ACT has called for a public referendum on co-governance, broadly considered as shared decision-making arrangements between Māori and the Crown.
Its leader David Seymour laid out his case for what he's calling the dismantling of democracy in a speech to the Milford Rotary Club last week.
He cited He Puapua, Three Waters and the Māori Health Authority as examples of co-governance principles being wrongly applied.
"We've made a large jump from saying that there should be a restoration of past wrongs to the whole society should be premised on two types of person, some of whom have to be democratically elected to governance positions with others appointed by ancestry effectively," he told RNZ.
Te Paati Māori co-leader Debbie Ngarewa-Packer said this call for a referendum on co-governance resulted in an immediate spike in abusive correspondence last week.
She said the criticism went beyond politics to target her skin colour, moko kauae, weight and dress and also included comments from known far-right extremists.
Ngarewa-Packer said any race-based issue, including the co-governance debate, stokes division and emboldens fringe elements with extreme views.
"Surely the racebaiting has got to go. Surely there's a better way to address equalities, from what I see our way and what he [David Seymour] sees his way, without inciting these types of attacks from some really sick individuals."
Seymour said he takes no responsibility for these attacks, mentioning he receives regular abuse himself, and said co-governance is a legitimate debate he won't be shying away from.
"If anyone is responsible for this debate or its nature it is the government that makes race-based policies because otherwise as an opposition politician, what do people expect us to do?
"Just ignore that whole part of the government's agenda that is transforming New Zealand's constitutional arrangements because if we do debate it we'll be accused of racism or somehow have the sins of a few odious people visited on everybody that's trying to make progress? That's just illogical."
The National Party has so far said a referendum isn't necessary but leader Christopher Luxon agrees people do need to be able to raise concerns about policies without being shut down.
"I think there is a real need for us to have a genuine, high-quality conversation around co-governance. The point I'm trying to make really clearly is that the government has gone down a pathway.
"It hasn't been transparent, it hasn't been honest, it hasn't gone on and made the case or spent its political capital to tell New Zealanders as to where it's going or where we're going in that space," Luxon said.
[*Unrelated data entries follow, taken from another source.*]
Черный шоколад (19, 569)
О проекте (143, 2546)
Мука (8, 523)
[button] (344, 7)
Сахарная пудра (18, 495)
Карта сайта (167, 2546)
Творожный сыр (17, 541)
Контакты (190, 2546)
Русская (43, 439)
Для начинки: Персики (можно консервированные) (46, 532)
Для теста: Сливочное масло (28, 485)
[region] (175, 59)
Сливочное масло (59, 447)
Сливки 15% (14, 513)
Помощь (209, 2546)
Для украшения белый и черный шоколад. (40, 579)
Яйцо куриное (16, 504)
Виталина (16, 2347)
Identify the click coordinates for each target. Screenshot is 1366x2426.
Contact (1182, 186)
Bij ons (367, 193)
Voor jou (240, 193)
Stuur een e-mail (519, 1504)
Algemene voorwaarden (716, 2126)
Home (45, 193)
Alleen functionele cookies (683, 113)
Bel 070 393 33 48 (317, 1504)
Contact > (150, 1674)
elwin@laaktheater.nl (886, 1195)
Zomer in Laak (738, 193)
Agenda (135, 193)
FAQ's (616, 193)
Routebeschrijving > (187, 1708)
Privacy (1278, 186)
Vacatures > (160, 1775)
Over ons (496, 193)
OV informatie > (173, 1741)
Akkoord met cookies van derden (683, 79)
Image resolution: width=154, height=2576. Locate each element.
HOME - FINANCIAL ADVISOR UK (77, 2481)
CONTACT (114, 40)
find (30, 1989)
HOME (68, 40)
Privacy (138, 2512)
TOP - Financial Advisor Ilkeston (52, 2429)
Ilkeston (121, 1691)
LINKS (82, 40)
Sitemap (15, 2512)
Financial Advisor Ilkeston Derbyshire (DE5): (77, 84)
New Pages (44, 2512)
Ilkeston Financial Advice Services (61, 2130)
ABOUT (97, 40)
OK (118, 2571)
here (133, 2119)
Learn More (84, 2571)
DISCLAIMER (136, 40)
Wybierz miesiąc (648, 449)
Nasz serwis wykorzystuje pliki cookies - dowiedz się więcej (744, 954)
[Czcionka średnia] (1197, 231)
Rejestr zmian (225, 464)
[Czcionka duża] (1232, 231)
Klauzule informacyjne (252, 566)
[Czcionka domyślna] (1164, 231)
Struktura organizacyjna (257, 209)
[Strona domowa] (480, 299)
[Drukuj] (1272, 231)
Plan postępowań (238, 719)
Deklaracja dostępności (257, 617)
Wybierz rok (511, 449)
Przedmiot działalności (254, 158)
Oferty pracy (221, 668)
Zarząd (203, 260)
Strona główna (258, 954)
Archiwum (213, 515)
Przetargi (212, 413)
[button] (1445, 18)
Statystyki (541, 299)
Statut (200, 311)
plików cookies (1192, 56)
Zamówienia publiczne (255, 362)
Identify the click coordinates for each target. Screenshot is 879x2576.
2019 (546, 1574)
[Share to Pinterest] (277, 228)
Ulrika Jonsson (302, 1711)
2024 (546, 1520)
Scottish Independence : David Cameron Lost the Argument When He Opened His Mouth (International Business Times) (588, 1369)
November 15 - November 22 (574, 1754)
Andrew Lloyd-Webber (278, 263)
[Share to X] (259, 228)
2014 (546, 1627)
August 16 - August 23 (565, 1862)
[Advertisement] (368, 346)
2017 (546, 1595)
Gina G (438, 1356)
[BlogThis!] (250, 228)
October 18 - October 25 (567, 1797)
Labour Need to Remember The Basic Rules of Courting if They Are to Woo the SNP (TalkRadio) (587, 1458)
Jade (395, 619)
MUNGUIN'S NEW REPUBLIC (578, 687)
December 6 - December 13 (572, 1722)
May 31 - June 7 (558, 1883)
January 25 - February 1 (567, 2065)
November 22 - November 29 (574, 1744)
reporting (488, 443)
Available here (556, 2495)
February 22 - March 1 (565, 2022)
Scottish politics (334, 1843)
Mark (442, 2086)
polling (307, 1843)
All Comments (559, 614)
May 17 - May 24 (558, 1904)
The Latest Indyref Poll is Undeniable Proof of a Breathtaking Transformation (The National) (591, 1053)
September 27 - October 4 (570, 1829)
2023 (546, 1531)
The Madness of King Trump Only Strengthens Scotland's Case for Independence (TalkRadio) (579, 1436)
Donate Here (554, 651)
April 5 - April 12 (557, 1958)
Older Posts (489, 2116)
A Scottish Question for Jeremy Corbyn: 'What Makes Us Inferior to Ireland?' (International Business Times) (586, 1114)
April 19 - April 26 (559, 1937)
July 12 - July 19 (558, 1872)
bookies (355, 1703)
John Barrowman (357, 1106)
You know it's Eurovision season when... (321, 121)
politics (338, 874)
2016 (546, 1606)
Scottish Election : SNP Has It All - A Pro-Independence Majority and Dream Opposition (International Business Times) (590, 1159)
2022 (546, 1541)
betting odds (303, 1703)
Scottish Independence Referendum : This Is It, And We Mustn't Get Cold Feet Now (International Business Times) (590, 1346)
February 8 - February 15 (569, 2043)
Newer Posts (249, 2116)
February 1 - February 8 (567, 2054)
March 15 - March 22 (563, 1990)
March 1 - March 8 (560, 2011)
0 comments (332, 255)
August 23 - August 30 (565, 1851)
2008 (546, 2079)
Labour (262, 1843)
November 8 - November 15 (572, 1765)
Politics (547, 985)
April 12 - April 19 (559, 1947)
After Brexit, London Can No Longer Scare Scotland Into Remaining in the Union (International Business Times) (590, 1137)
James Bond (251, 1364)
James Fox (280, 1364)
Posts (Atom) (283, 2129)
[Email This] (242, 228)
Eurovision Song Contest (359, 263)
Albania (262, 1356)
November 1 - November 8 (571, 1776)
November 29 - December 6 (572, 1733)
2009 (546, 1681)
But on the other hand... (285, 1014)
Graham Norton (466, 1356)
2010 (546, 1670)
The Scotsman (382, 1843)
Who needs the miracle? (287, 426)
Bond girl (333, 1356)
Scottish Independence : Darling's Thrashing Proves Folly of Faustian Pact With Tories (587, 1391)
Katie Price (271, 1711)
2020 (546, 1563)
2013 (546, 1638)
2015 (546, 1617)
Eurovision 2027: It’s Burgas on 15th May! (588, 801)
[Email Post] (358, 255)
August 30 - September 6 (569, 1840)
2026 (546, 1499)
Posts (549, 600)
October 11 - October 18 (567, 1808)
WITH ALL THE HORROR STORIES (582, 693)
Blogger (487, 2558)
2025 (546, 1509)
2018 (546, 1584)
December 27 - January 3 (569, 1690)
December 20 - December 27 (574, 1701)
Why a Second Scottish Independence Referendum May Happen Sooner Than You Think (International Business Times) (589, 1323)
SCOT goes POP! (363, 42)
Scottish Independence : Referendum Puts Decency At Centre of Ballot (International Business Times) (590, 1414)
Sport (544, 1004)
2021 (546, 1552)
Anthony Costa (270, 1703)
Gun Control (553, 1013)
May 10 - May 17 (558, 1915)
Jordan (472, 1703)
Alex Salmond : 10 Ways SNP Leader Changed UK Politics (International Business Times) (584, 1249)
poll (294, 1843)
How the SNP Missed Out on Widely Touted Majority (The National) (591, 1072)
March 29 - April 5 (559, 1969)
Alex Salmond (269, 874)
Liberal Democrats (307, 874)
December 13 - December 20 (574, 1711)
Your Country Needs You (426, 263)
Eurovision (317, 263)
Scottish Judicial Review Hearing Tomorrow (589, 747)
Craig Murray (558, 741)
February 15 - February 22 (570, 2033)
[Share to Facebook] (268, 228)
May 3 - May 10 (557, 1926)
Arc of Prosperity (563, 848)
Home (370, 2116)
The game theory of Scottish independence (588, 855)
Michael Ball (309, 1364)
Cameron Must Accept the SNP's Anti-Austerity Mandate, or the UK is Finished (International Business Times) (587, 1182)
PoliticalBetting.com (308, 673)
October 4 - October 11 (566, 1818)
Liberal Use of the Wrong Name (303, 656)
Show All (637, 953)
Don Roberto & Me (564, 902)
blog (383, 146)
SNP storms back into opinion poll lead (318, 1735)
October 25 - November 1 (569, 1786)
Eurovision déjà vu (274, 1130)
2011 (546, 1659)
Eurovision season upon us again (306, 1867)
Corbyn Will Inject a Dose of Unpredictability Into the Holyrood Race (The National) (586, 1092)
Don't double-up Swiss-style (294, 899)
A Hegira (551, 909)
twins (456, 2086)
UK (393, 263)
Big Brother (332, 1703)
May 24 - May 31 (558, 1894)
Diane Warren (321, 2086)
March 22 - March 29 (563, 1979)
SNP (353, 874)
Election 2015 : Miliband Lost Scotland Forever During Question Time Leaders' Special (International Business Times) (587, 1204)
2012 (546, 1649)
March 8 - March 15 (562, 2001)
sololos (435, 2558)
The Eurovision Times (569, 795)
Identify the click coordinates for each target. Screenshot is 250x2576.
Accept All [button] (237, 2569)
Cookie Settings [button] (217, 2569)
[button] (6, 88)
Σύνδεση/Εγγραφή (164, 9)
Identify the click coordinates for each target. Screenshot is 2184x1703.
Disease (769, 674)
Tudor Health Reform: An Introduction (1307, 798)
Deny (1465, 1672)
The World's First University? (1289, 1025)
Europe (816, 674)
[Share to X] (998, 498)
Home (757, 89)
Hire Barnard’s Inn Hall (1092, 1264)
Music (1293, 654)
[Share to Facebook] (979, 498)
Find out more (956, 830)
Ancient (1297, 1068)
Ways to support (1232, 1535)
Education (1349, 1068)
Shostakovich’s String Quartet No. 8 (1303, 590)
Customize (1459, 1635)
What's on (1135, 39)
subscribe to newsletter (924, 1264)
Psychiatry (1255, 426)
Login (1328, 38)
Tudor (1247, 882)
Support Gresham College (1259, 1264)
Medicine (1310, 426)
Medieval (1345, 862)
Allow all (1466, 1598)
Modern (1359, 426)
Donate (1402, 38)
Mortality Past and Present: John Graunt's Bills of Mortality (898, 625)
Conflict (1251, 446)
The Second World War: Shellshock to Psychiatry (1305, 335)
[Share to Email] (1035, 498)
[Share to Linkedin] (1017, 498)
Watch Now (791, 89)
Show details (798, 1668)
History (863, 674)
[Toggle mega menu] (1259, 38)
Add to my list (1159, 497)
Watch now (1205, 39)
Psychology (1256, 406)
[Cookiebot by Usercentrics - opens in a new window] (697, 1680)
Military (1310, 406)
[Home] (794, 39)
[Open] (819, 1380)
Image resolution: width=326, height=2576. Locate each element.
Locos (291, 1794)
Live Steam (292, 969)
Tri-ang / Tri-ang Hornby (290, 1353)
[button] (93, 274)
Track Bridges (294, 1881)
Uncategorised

Prime Minister Jacinda Ardern insists the rationale behind co-governance policies is sound and the case for the likes of a Māori Health Authority has been made.
But senior Māori MP and Cabinet Minister Kelvin Davis has said the government could be doing more to encourage informed conversation about co-governance issues.
"Obviously there'll be sectors of our society who don't know a lot about co-governance. The saying is: 'ignorance breeds fear and hatred' so we've got to make sure people aren't ignorant about what co-governance brings. I think it's an important future direction for Aotearoa."
Ardern has confirmed public consultation on co-governance will begin later this year.